**EXCERPTED RECORDS:**
· · · ·
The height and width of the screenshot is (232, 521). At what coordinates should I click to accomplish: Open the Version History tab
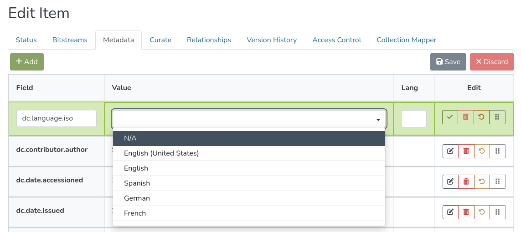pos(272,40)
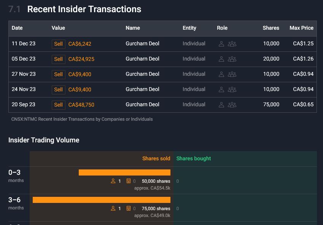
Task: Click company building icon in 3–6 months row
Action: coord(128,209)
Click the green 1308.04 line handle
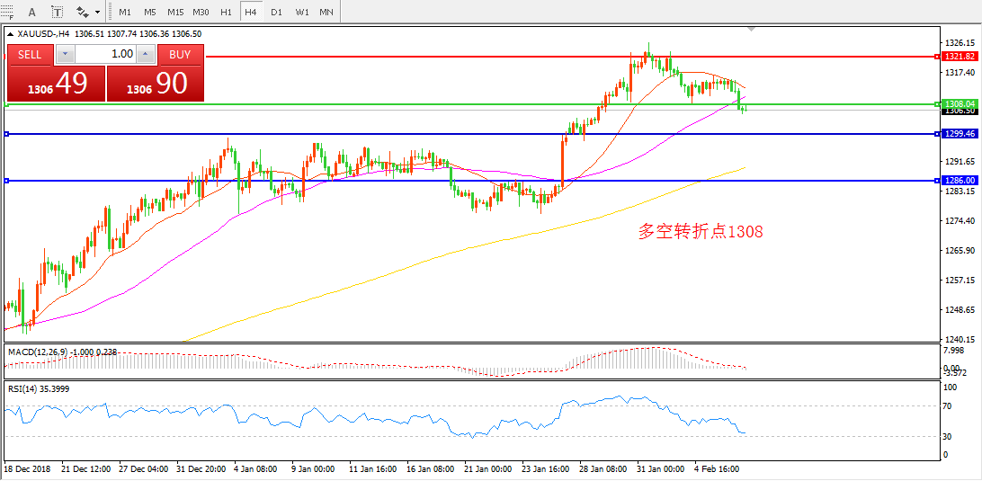The width and height of the screenshot is (982, 481). 936,104
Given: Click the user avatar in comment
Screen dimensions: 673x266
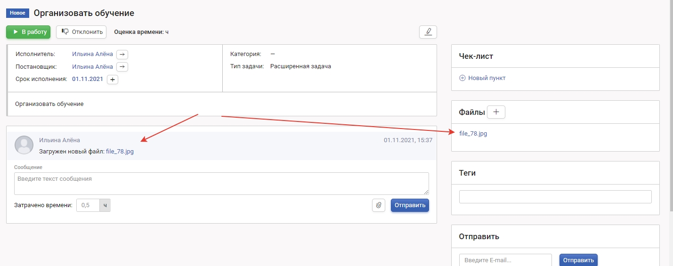Looking at the screenshot, I should [x=24, y=145].
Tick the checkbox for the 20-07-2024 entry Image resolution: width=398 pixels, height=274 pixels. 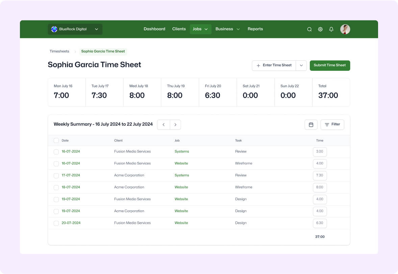(56, 223)
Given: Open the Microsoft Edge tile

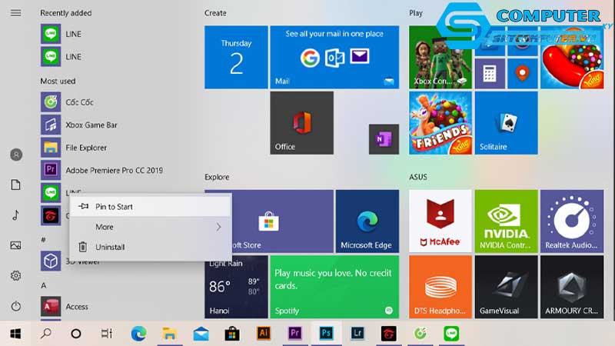Looking at the screenshot, I should (367, 222).
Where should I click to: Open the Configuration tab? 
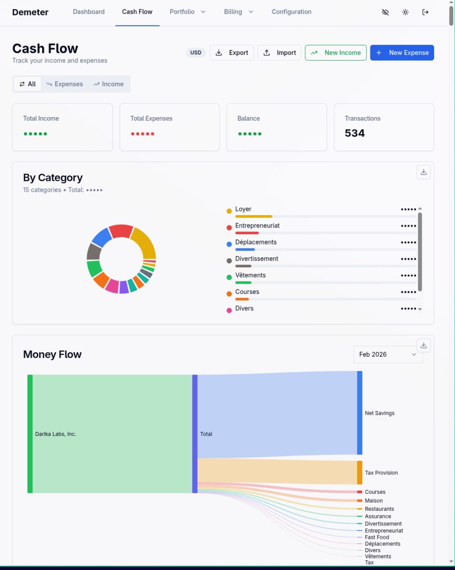(291, 12)
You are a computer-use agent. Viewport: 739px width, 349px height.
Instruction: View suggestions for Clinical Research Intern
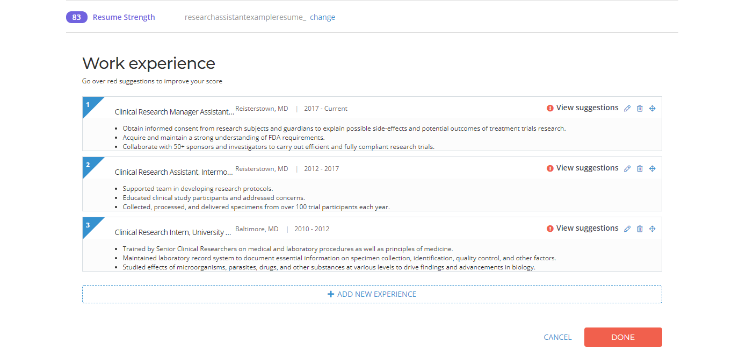(x=586, y=229)
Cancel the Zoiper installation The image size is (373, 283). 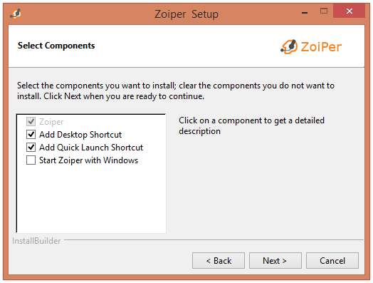[x=332, y=261]
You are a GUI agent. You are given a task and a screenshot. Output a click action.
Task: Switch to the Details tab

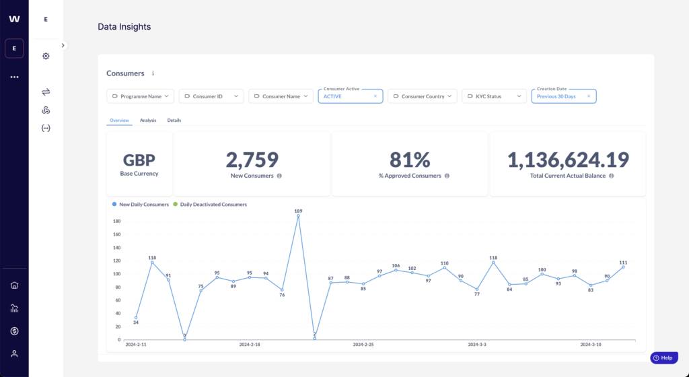174,121
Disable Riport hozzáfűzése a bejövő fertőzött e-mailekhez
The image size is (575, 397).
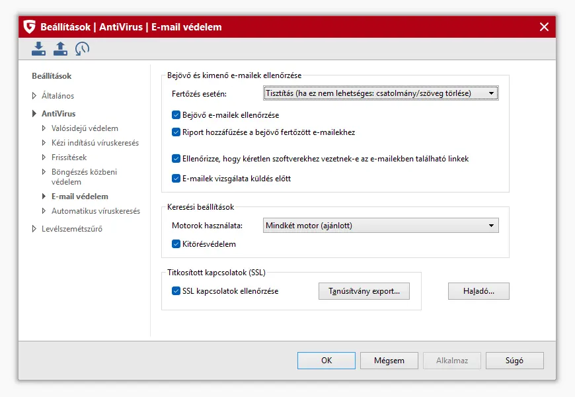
· · · ·
**WHAT TO PRODUCE:**
Pictures are to be omitted. The lines from the line holding "Disable Riport hozzáfűzése" through the closing line of the data above are to be set down exactly, and nothing more.

**ANSWER TO THE EXERCISE:**
Disable Riport hozzáfűzése a bejövő fertőzött e-mailekhez
The image size is (575, 397).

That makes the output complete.